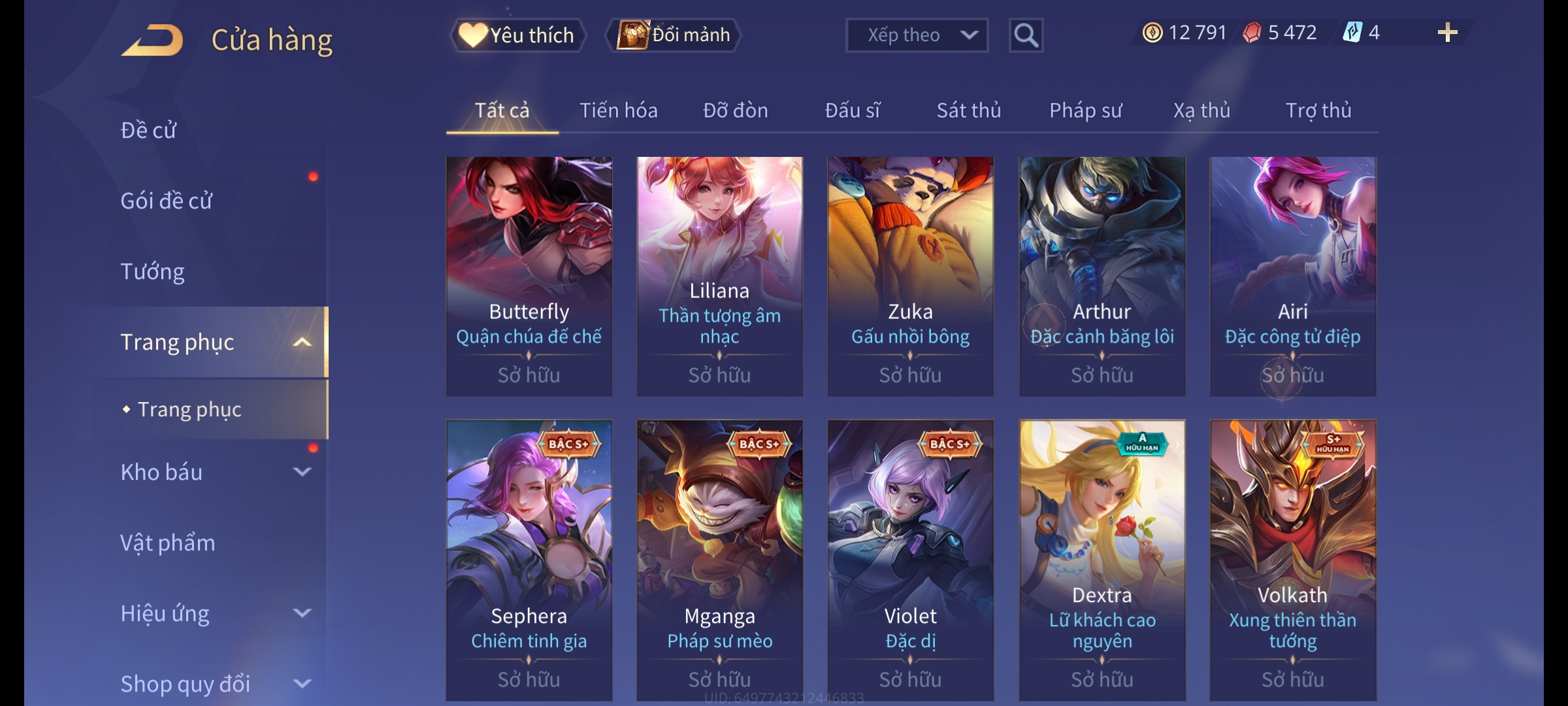The width and height of the screenshot is (1568, 706).
Task: Click the red ruby currency icon
Action: [1252, 33]
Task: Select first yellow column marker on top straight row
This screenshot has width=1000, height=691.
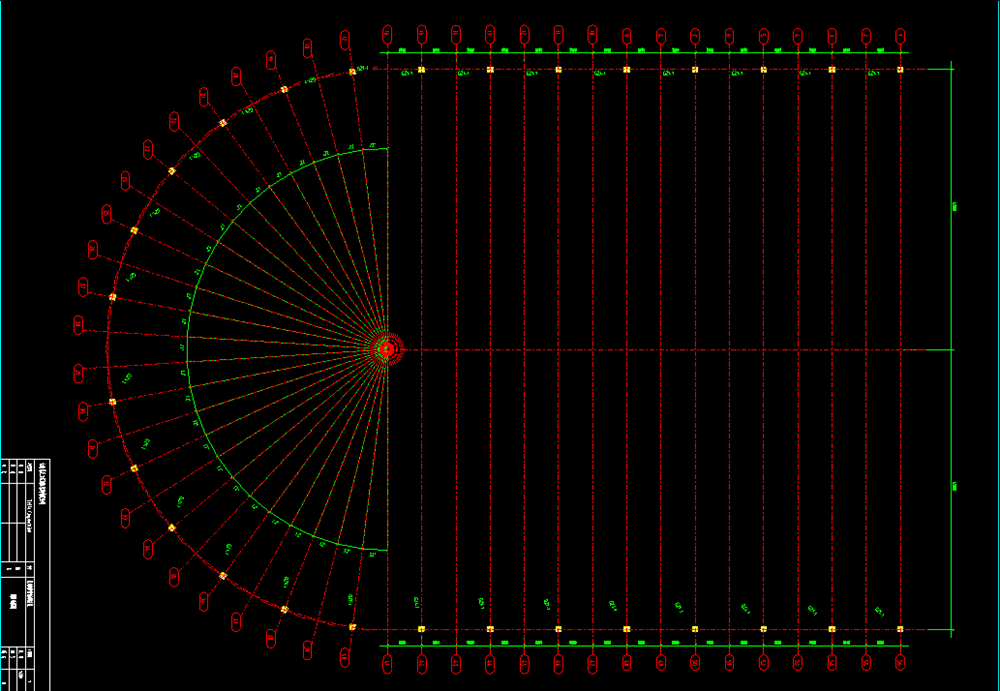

■ **Goal of the exercise**
From the line that contains "Task: Select first" to the last line of the records above, copy each line exactly, both ends included, and leave the pictures out.

■ **Output of the task**
Task: Select first yellow column marker on top straight row
This screenshot has width=1000, height=691.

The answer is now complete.